July 30, 2010
I am asking you, the SEC, to not exercise your authority to impose a misguided fiduciary standard on myself and other members of NAIFA.
From my understanding,The Dodd-Frank Act permits you to require that all broker-dealers be held to the same legal fiduciary requirement investment advisers have when providing advice to clients. The premise behind the effort is based on the perception that the legal fiduciary duty governing investment advisers provides greater investor protection than the suitability standard governing broker-dealers.
I vehemently disagree that the fiduciary standard has protected consumers better. Basically, the fiduciary standard looks back and enforces breaches retroactively through SEC enforcement or private lawsuits.
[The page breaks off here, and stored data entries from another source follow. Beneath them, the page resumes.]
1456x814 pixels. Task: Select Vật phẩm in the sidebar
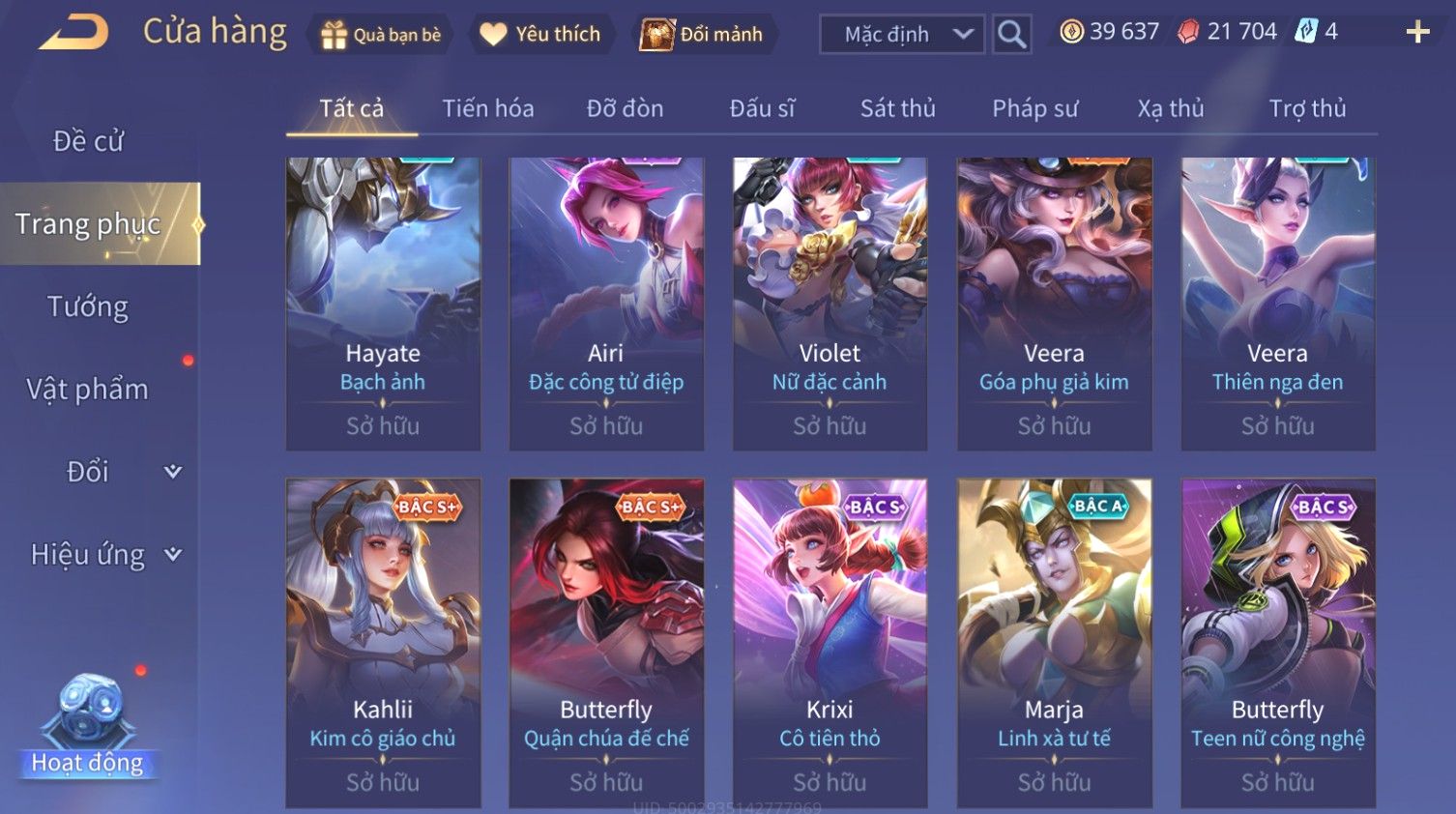point(88,389)
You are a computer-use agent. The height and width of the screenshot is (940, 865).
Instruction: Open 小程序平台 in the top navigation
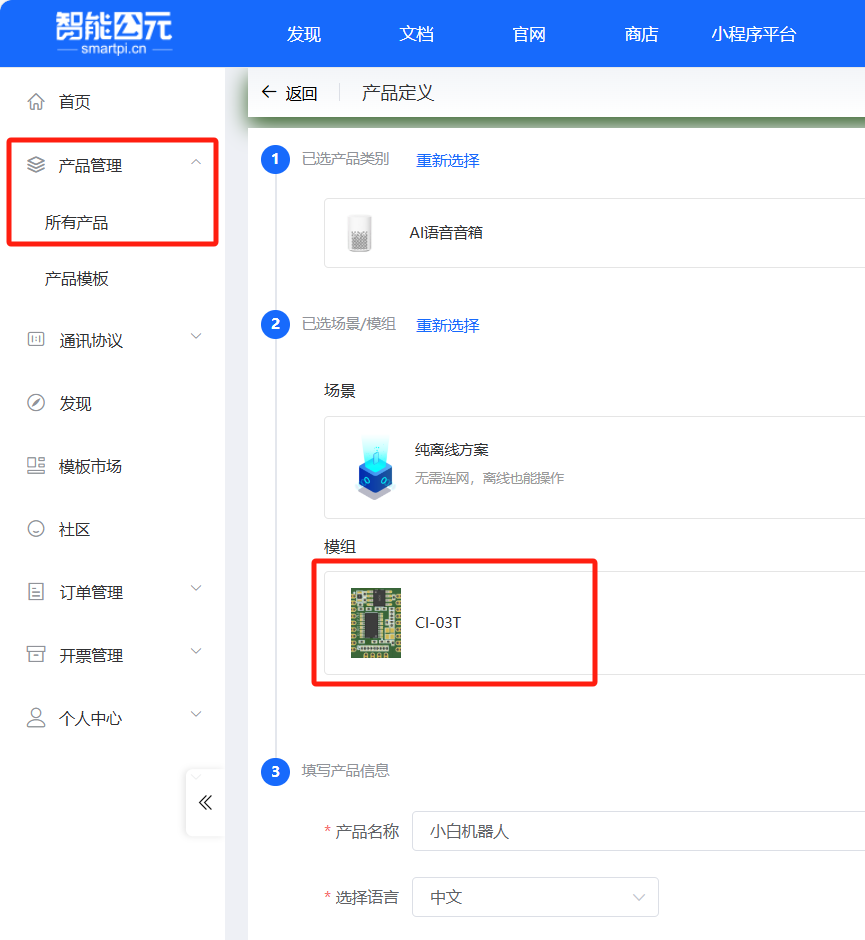754,34

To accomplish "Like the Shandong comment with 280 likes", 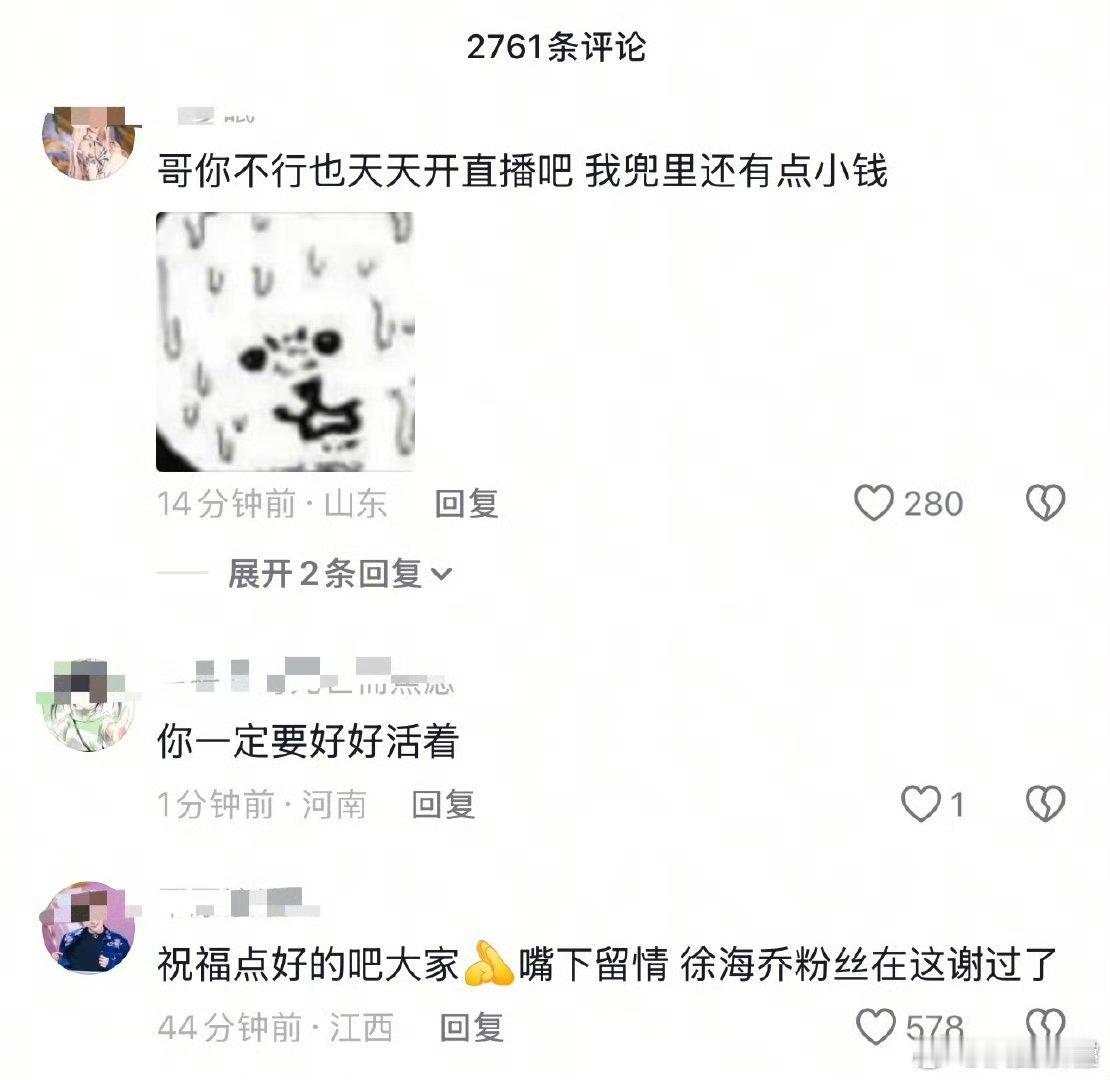I will (874, 503).
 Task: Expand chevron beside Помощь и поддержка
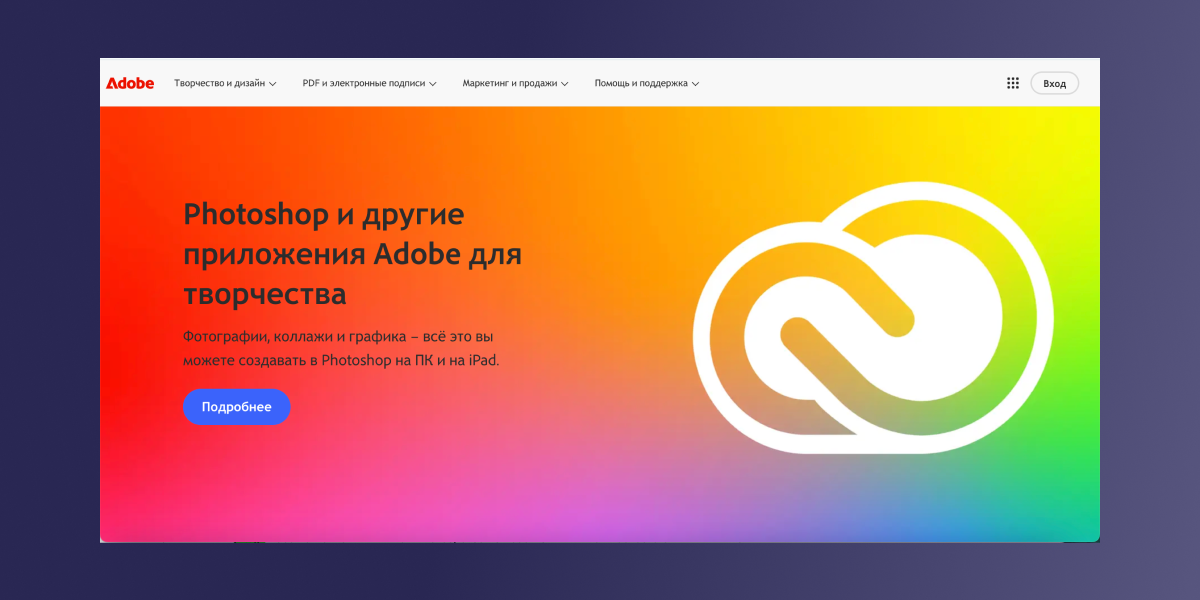coord(695,84)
The suitability standard looks forward and tries to prevent harm to consumers through ongoing and frequent FINRA and broker-dealer audits and compliance processes.
Should you choose to use that authority, the fiduciary duty as defined by the Dodd-Frank Act would require that all broker-dealers be held to a legal and vaguely defined standard "to act in the best interest of the customer without regard to the financial or other interest of the broker, dealer, or investment adviser providing the advice."
While I and my other NAIFA members believe we are already acting in the "best interest" of our clients, the Act does not define what the rules are for compliance with a legal "best interest" standard - thus subjecting registered representatives to the potential of never ending lawsuits. For example, is "best" the cheapest recommended product? The "best" premium relative to the benefit of the product? The product with the "best" historic underwriting and service standards? Is it the one from the carrier with the "best" rating? The fiduciary standard in essence adds a vague legal liability standard that looks back (sometimes after many years) and is enforced after the fact by the SEC or trial lawyers who have perfect vision in hindsight.